◆ **Problem**: Only the lines from the one containing "You are a GUI" to the end of the material are to be copied, exactly and in full; images stay out.

◆ **Records supplied**:
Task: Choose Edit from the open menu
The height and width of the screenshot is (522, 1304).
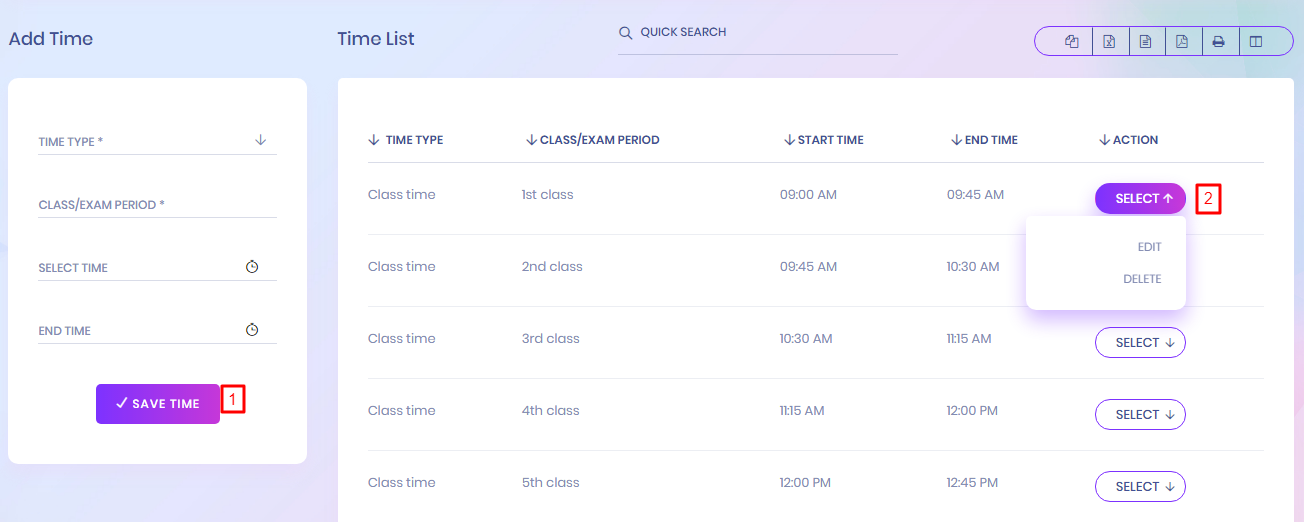Action: pyautogui.click(x=1149, y=247)
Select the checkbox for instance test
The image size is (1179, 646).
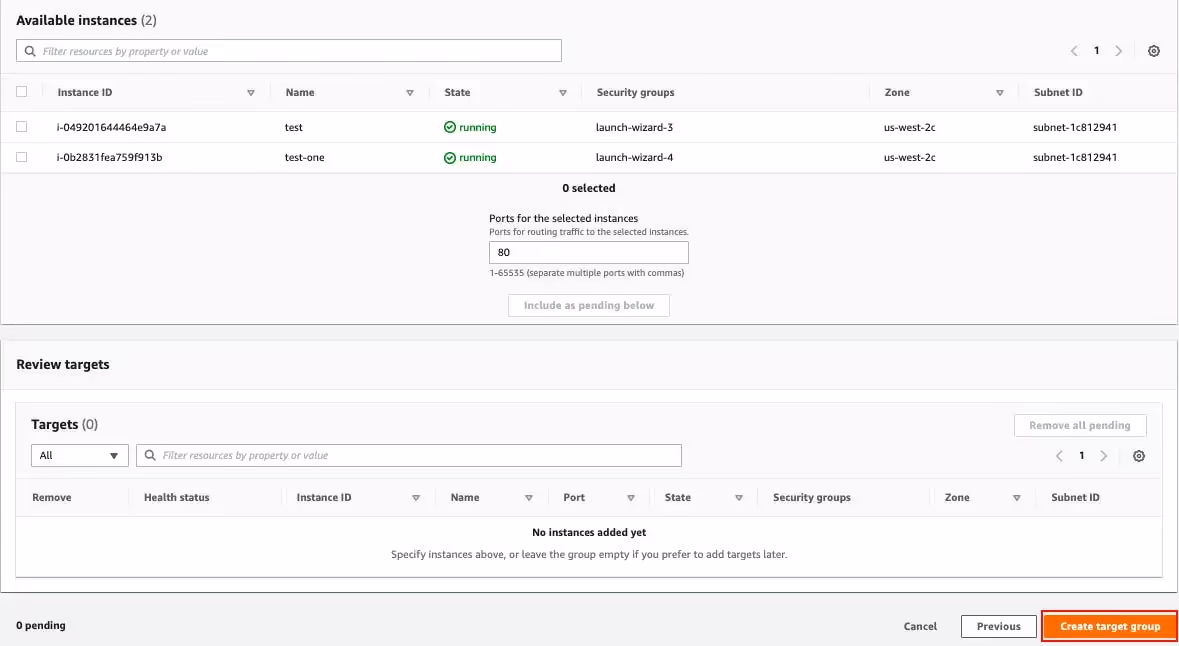[22, 127]
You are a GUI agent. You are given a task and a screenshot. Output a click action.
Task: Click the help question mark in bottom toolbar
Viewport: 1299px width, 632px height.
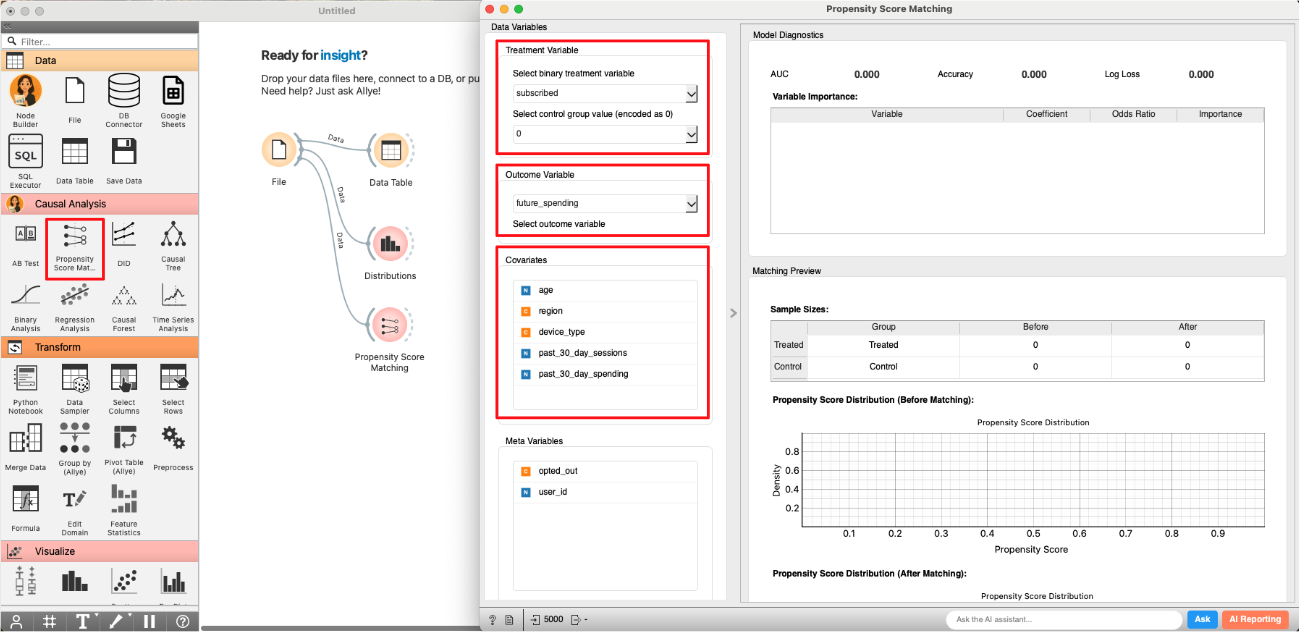coord(183,621)
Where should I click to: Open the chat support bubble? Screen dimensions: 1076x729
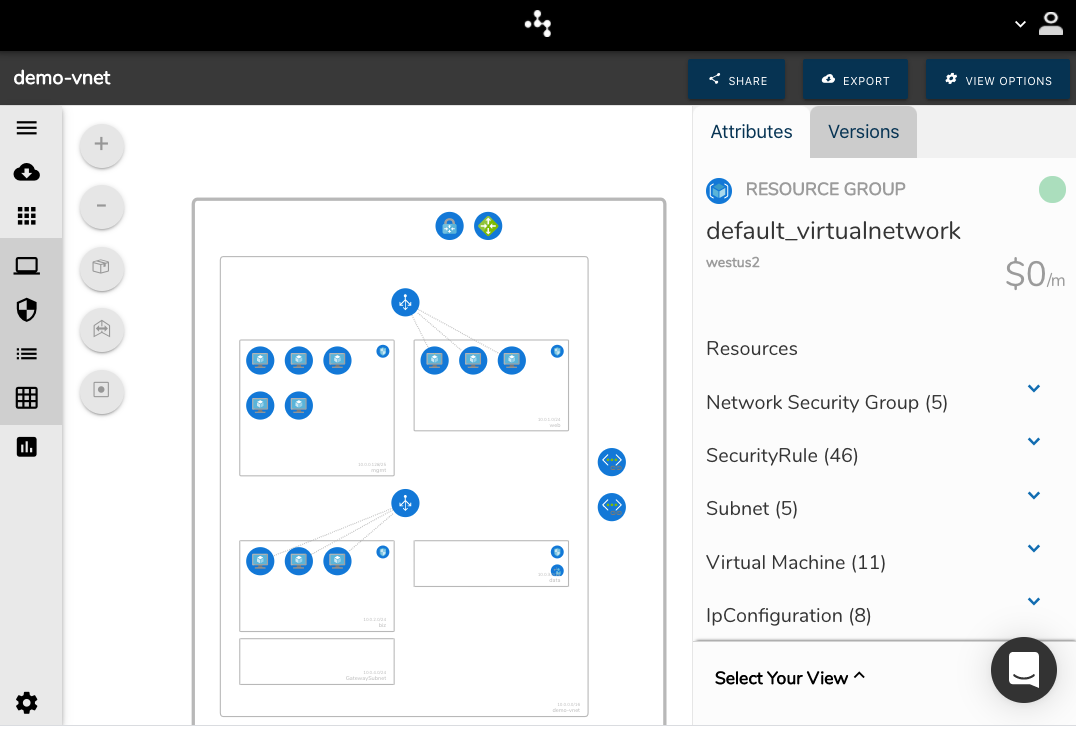pyautogui.click(x=1023, y=670)
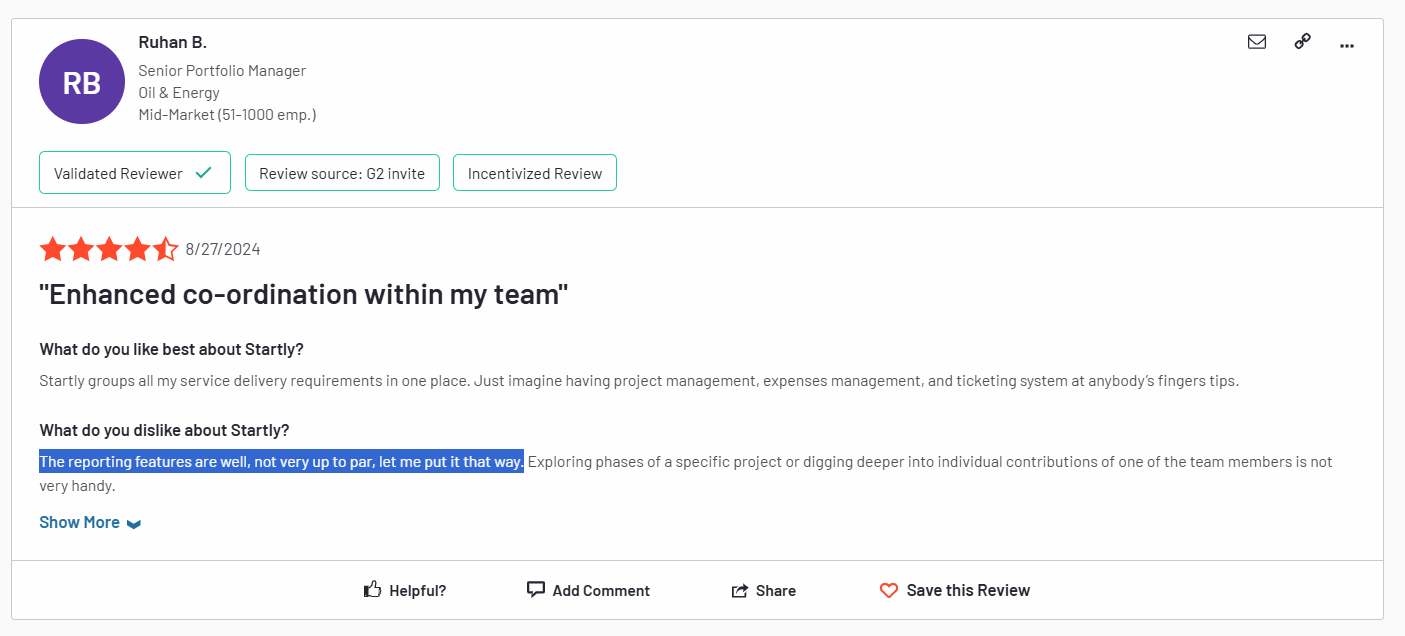Viewport: 1405px width, 636px height.
Task: Click the review date 8/27/2024
Action: (223, 250)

◆ **Reply to the exercise**:
You are a GUI agent. You are given a task and a screenshot. Output a click action.
Task: Click the help question mark in bottom toolbar
Viewport: 1299px width, 632px height.
coord(183,621)
Where should I click to: Open the chat support bubble? Screen dimensions: 1076x729
pyautogui.click(x=1023, y=670)
Viewport: 1405px width, 636px height.
Task: Click the review date 8/27/2024
Action: (223, 250)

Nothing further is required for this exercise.